Repo level concatenation of data #43

Bytes-Explorer · 2023-11-21T15:40:20Z

Can you share more details on the technique for repo level concatenation part?

guoday · 2023-11-24T15:27:14Z

We first parsing the dependencies of files, e.g. A->B, B->C, B->D. And then we rearrange the file positions based on their dependencies, e.g. A,B,C,D. For file paths, we add them on each code file as a comment. An example is shown in https://github.com/deepseek-ai/DeepSeek-Coder#4-repository-level-code-completion

Bytes-Explorer · 2023-11-27T05:14:04Z

Thank you for your response. Is this done for all languages in the data?

guoday · 2023-11-27T06:17:53Z

only for python, java, c#, c and c++

Bytes-Explorer · 2023-11-27T06:18:24Z

Thank you @guoday

Bytes-Explorer · 2023-11-27T14:15:26Z

@guoday Do you then do repo level dedup for all programming languages or just the above languages?

guoday · 2023-11-28T04:01:21Z

just the above languages. Other languages employ file level dedup.

Bytes-Explorer · 2023-11-28T08:12:10Z

@guoday Thank you for your prompt responses. I was curious if you did any ablation studies/evaluations to understand if repo level concatenation helped the model performance in a significant way.

guoday · 2023-11-28T12:05:34Z

Not yet. We will try to evaluate the model on repo-level benchmark. For function-level benchmark, the repo level concatenation doesn't help or hurt the model performance.

Bytes-Explorer · 2023-11-28T12:16:50Z

Do you have your own repo level benchmark or use a standard one?

guoday · 2023-11-28T12:45:54Z

We will use public datasets like RepoCoder and CrossCodeEval to evaluate.

Bytes-Explorer · 2023-11-28T13:08:15Z

Ok thanks, was aware of those. Once again, appreciate your prompt responses. I look forward to reading the technical report from your group. Thanks!

Casi11as · 2023-11-29T08:28:29Z

Hello, I would like to know the details of the concatenation of data. Assume that the structure of parsed dependencies is in the picture, what is the concatenation results? Is it ACF,ADF,ADG,BCF,BDF,BDG,BE? 7 pieces?

guoday · 2023-11-29T08:41:47Z

First, we select the file with the smallest incoming degree, and if there are multiple files with the smallest incoming degree, we randomly choose one. This process is repeated until a dependency order is obtained. For your example, there are many possibilities, one of which could be BACDFGE.

Casi11as · 2023-11-29T09:10:39Z

First, we select the file with the smallest incoming degree, and if there are multiple files with the smallest incoming degree, we randomly choose one. This process is repeated until a dependency order is obtained. For your example, there are many possibilities, one of which could be BACDFGE.

In other words, will all the files of the same language in a repo only concatenate one sample?

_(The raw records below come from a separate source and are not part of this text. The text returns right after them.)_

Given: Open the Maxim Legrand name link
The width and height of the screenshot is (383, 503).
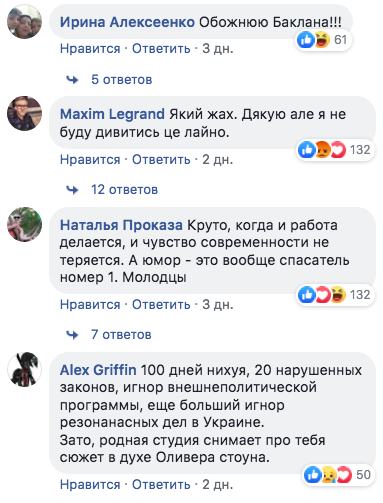Looking at the screenshot, I should (112, 114).

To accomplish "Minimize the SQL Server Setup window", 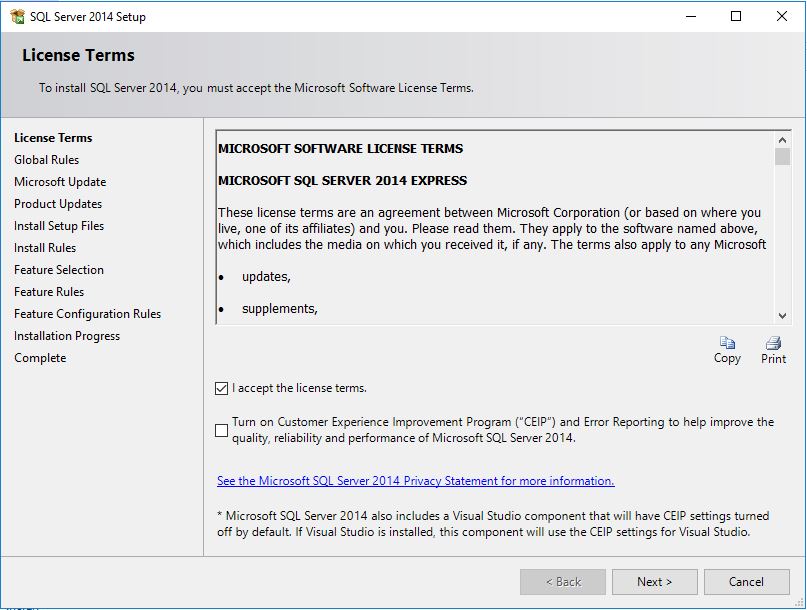I will pos(690,16).
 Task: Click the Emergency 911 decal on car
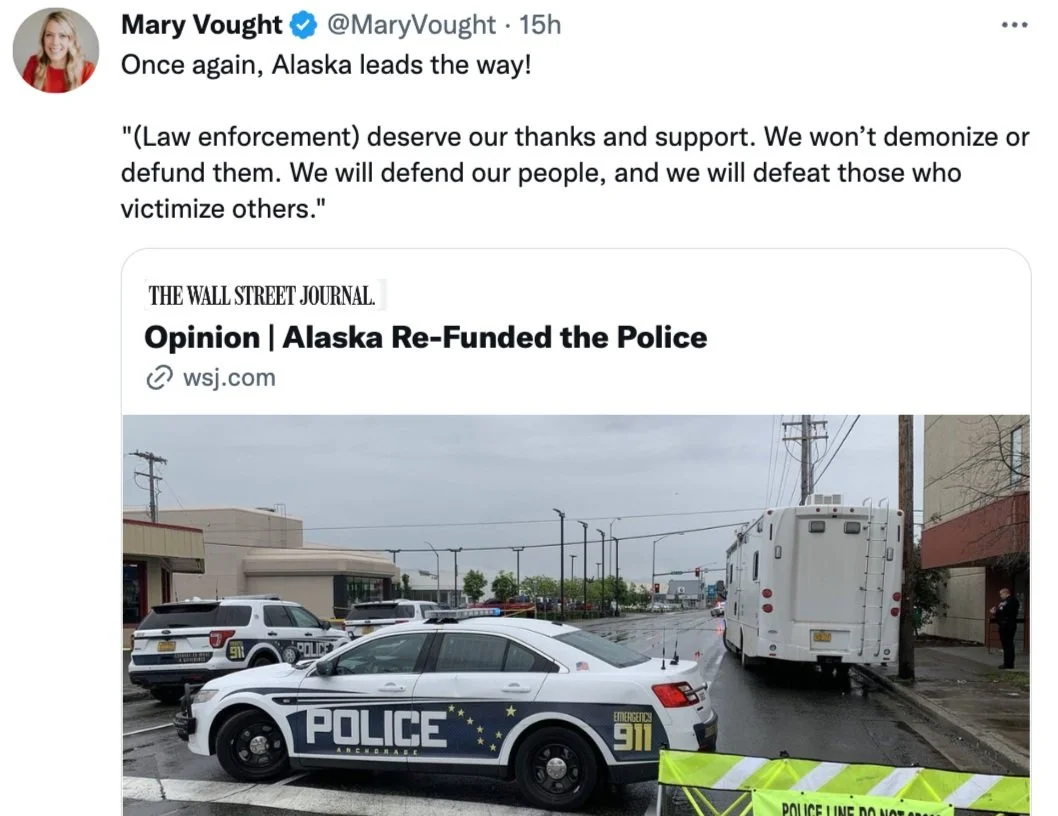coord(633,731)
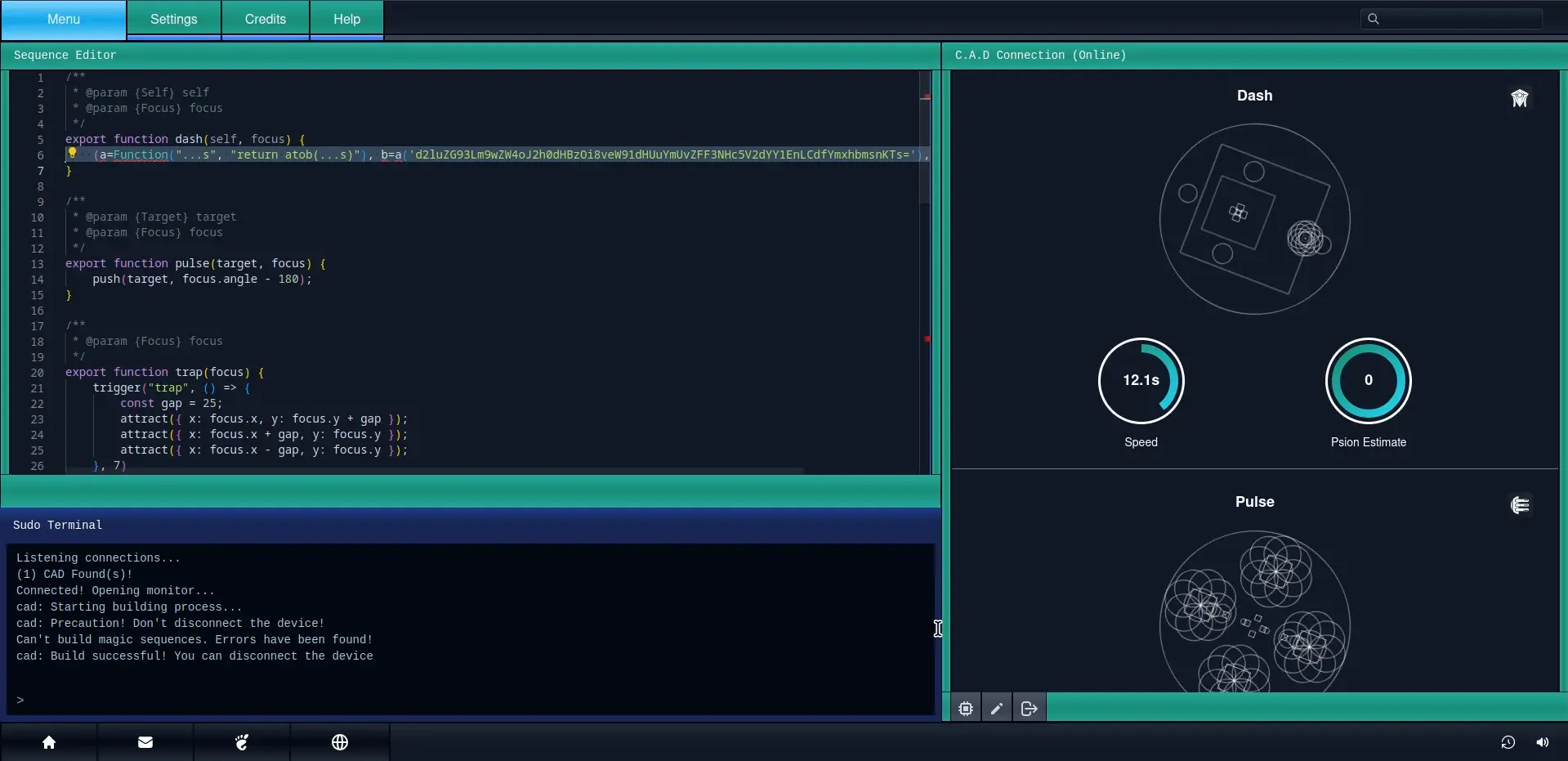Mute sound with the speaker icon
1568x761 pixels.
tap(1542, 742)
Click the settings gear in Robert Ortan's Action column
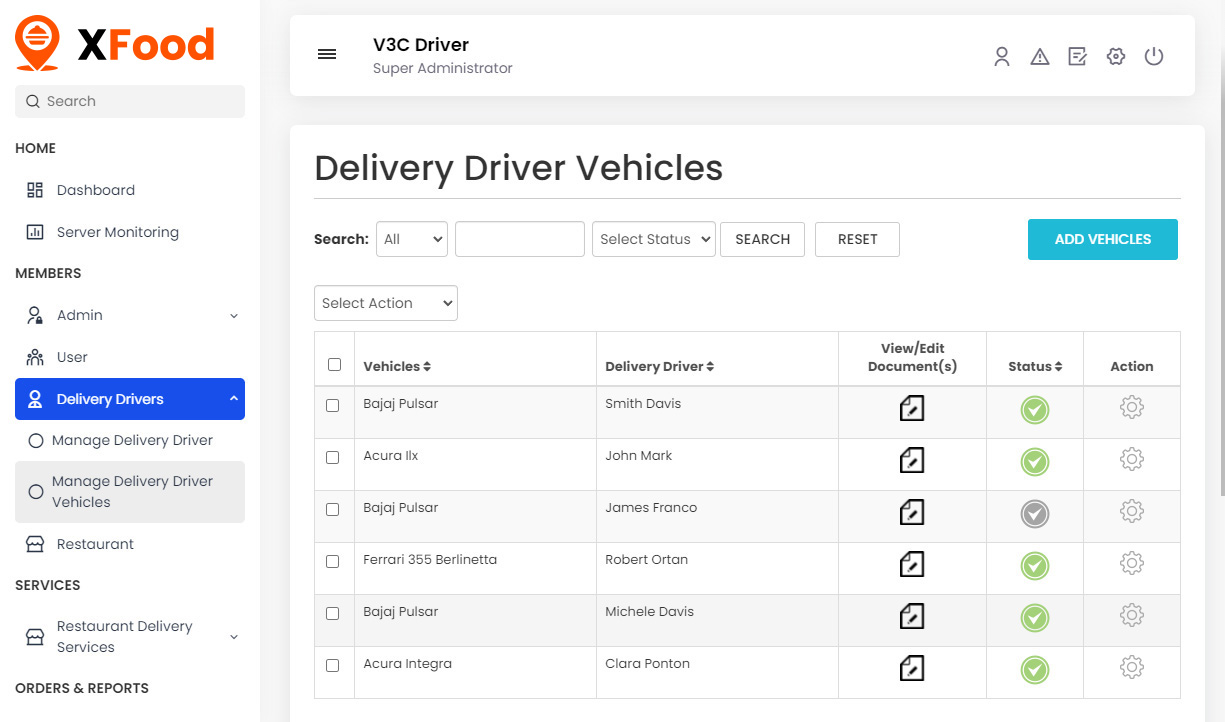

guoday · 2023-11-29T09:14:59Z

Theoretically, yes. However, to shorten the sample length, we will parse a repository in advance and then divide it into multiple independent subgraphs based on dependencies, with each independent subgraph regarding as a sample.

Casi11as · 2023-11-29T09:22:56Z

Thanks ! So what are the rules for dividing into subgraphs? Taking the picture I posted above as an example, what sub-pictures will it be divided into?

slamandar · 2023-11-29T09:33:45Z

Regarding repo-level concatenation, I have a related question.

In a batch, one sample may contain multi docs from different files, such as repo_a/file_a and repo_a/file_b. When concatenating these files into one sample for pre-training and calculating loss, will there still be an attention mask to prevent file_b from attending file_a?

If there is an attention mask, how can it serve the purpose of capturing the repository context? If there isn't, training by simply concatenating the beginning and end of different files seems somewhat peculiar.

guoday · 2023-11-29T09:34:02Z

The term "independent subgraph" refers to a weakly connected subgraph. First, convert the directed graph into an undirected graph, and then divide the graph into multiple connected subgraphs. That is, in each subgraph, any two vertices should be connected by edges within the subgraph. In your example, it is a connected subgraph, with only one subgraph, which is itself. The following is the code to divide the graph into subgraphs.

# convert the directed graph into an undirected graph
def to_undirected(graph):
    undirected_graph = defaultdict(set)
    for node in graph:
        undirected_graph[node]
        for neighbor in graph[node]:
            undirected_graph[node].add(neighbor)
            undirected_graph[neighbor].add(node)
    return undirected_graph

# Use DFS to find all connected subgraphs.
def dfs(graph, node, visited, subgraph):
    visited[node] = True
    subgraph.add(node)
    for neighbor in graph[node]:
        if not visited[neighbor]:
            dfs(graph, neighbor, visited, subgraph)

# obtain all subgraphs
def get_subgraphs(graph):
    undirected_graph = to_undirected(graph)
    visited = {node: False for node in undirected_graph}
    subgraphs = []
    for node in undirected_graph:
        if not visited[node]:
            subgraph = set()
            dfs(undirected_graph, node, visited, subgraph)
            subgraphs.append(subgraph)
    return subgraphs

guoday · 2023-11-29T09:41:24Z

Regarding repo-level concatenation, I have a related question.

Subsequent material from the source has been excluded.